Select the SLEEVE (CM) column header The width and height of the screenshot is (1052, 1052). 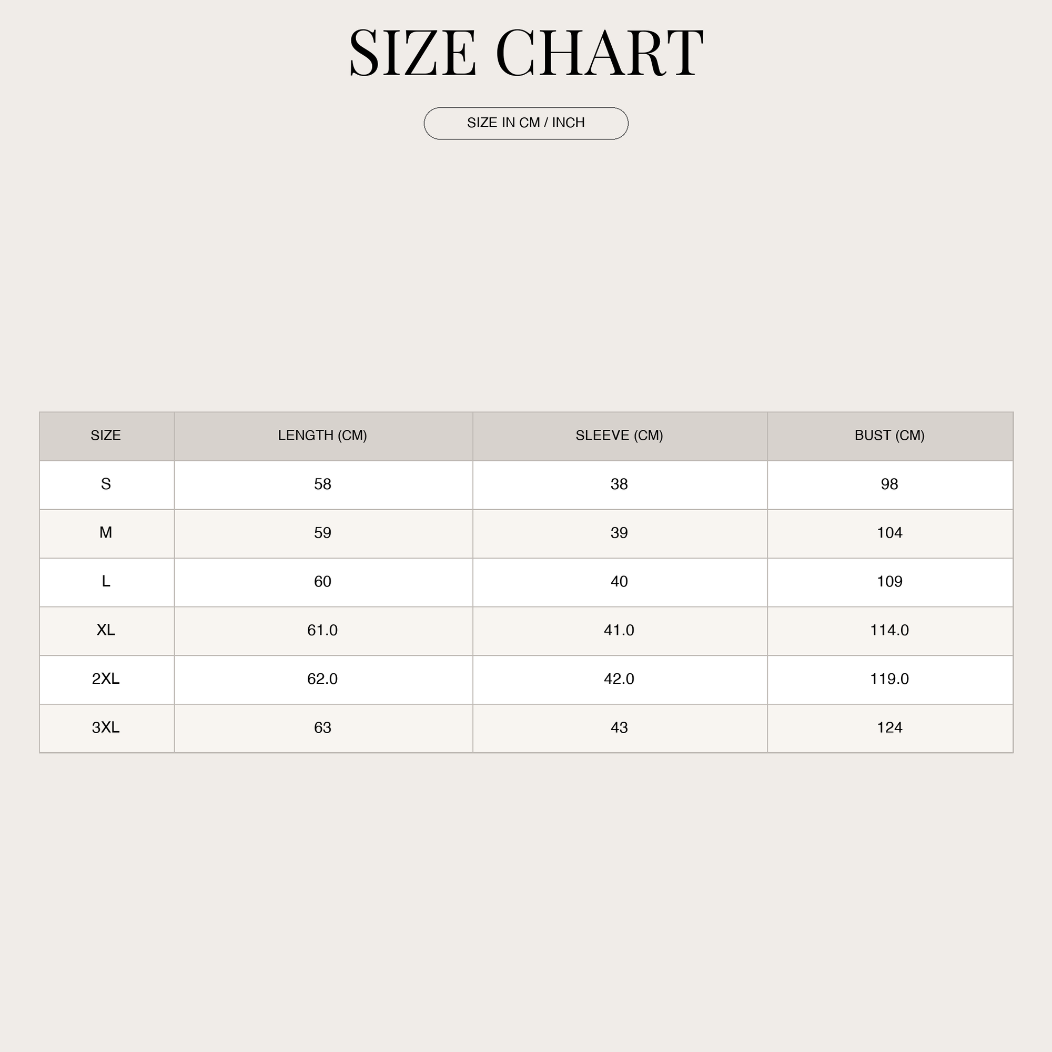tap(620, 436)
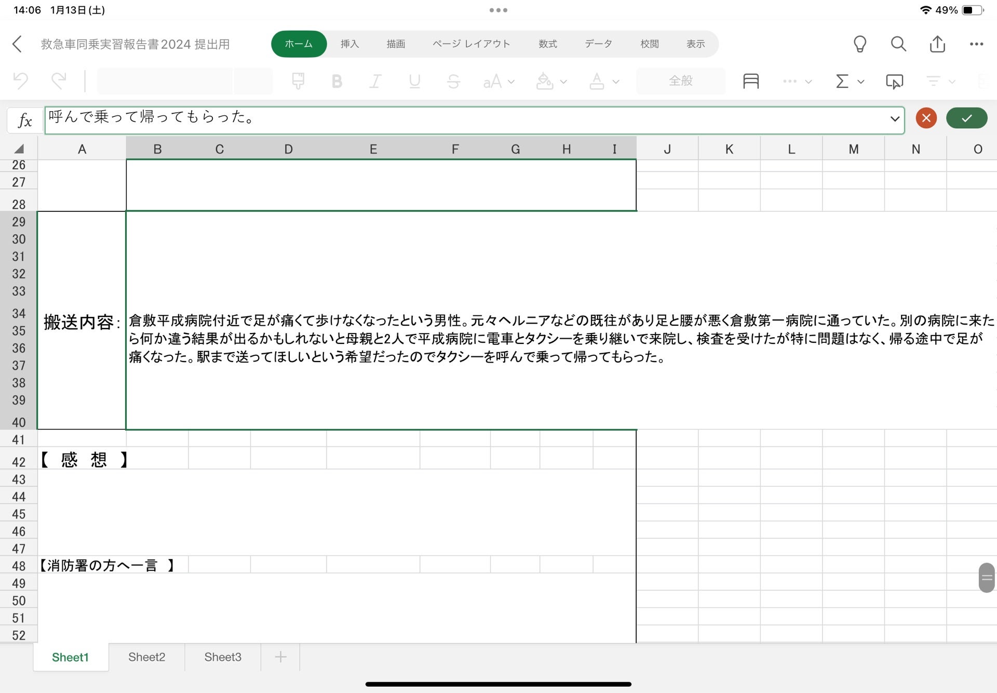Toggle cell borders with the borders icon

tap(750, 81)
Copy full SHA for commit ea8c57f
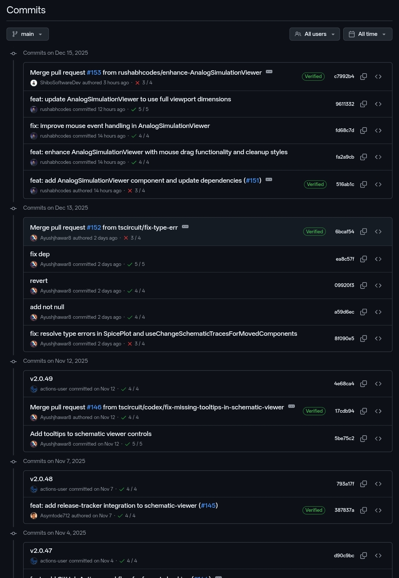Image resolution: width=399 pixels, height=578 pixels. pos(364,259)
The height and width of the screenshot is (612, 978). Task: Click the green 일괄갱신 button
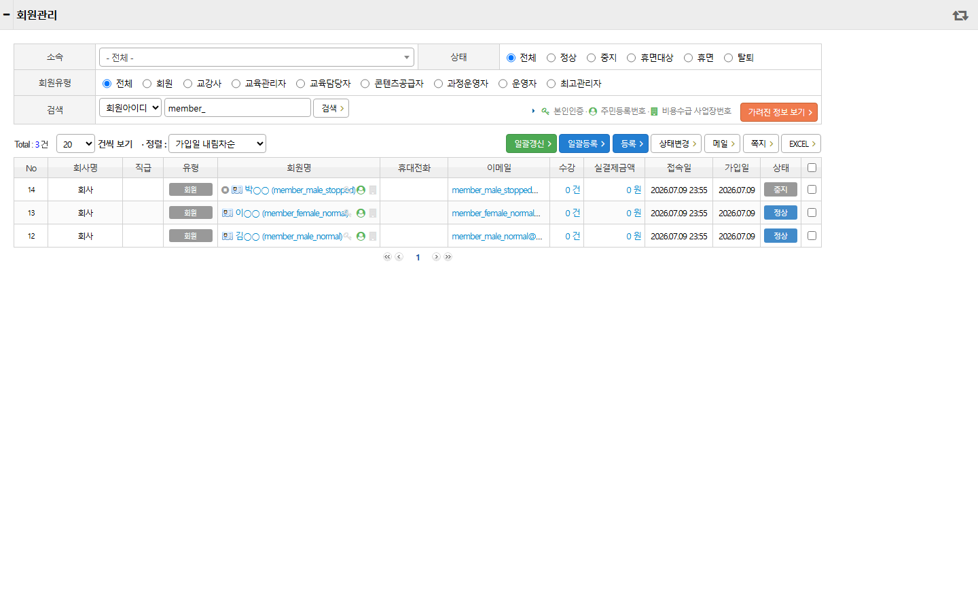tap(531, 143)
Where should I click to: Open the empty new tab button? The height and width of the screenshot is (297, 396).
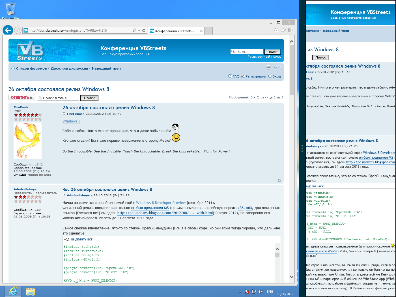(208, 31)
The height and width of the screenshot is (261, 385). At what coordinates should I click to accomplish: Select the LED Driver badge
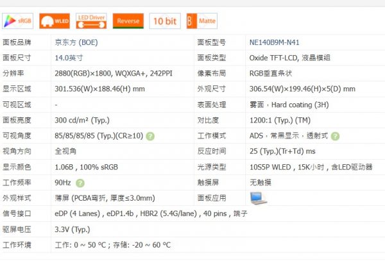pyautogui.click(x=92, y=21)
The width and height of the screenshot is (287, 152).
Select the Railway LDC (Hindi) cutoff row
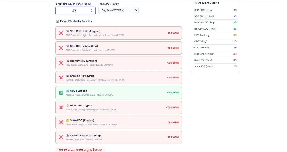tap(215, 29)
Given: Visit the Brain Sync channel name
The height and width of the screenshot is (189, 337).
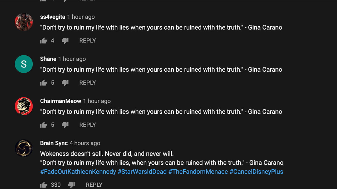Looking at the screenshot, I should 54,143.
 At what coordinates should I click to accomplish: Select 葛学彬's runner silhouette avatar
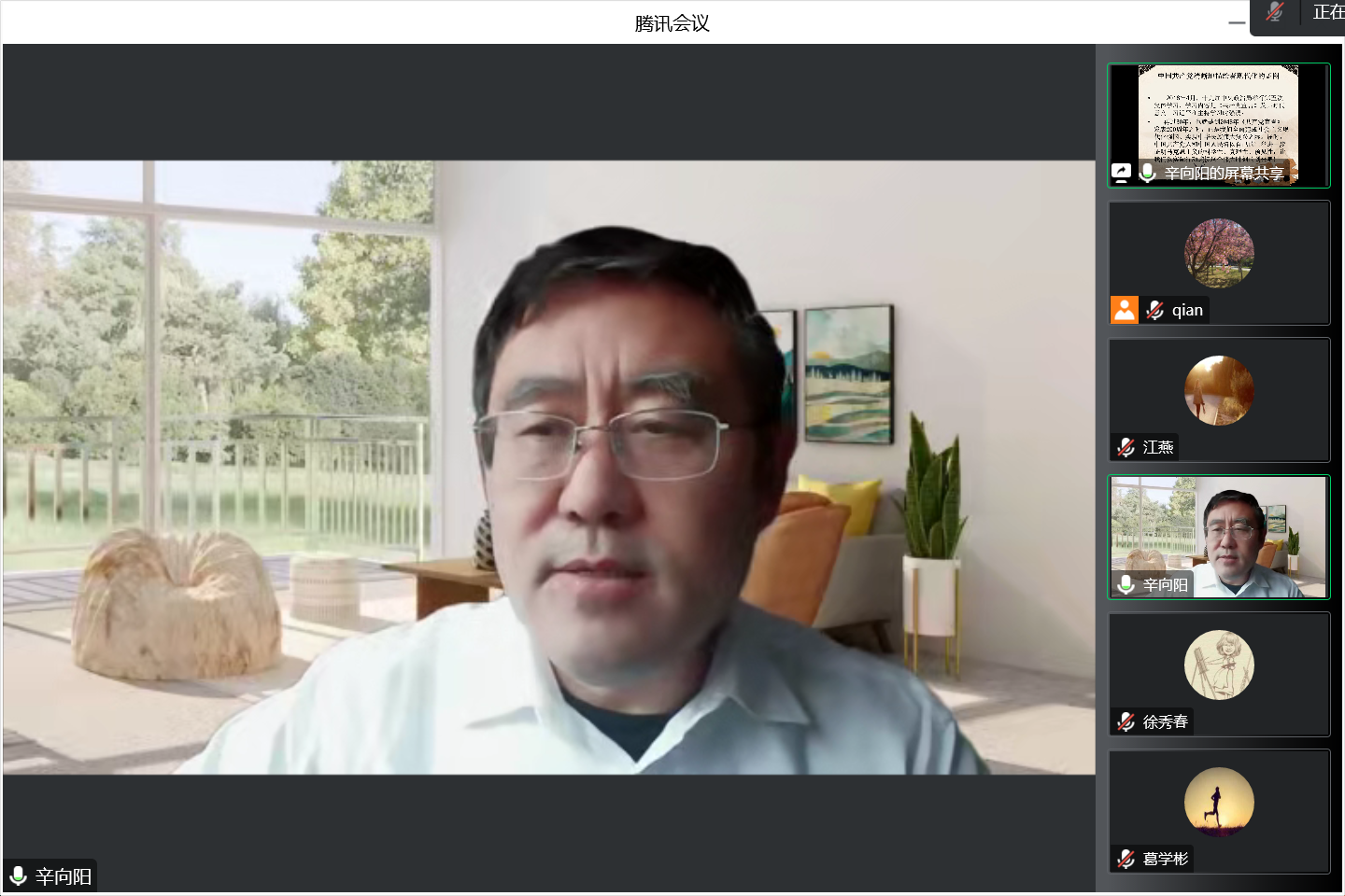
════════════════════
◆ AIM OF THE EXERCISE ◆
Copy out the lines above exactly, starting with the line that contains "The height and width of the screenshot is (261, 385)." and continuing through the last line, and leave out the pictures.

◆ FULL ANSWER ◆
The height and width of the screenshot is (261, 385). At what coordinates should I click to accomplish: Select the LED Driver badge
pyautogui.click(x=92, y=21)
The width and height of the screenshot is (287, 152).
Select the Railway LDC (Hindi) cutoff row
tap(215, 29)
Given: Visit the Brain Sync channel name
The height and width of the screenshot is (189, 337).
Looking at the screenshot, I should 54,143.
 At what coordinates should I click to accomplish: Select 葛学彬's runner silhouette avatar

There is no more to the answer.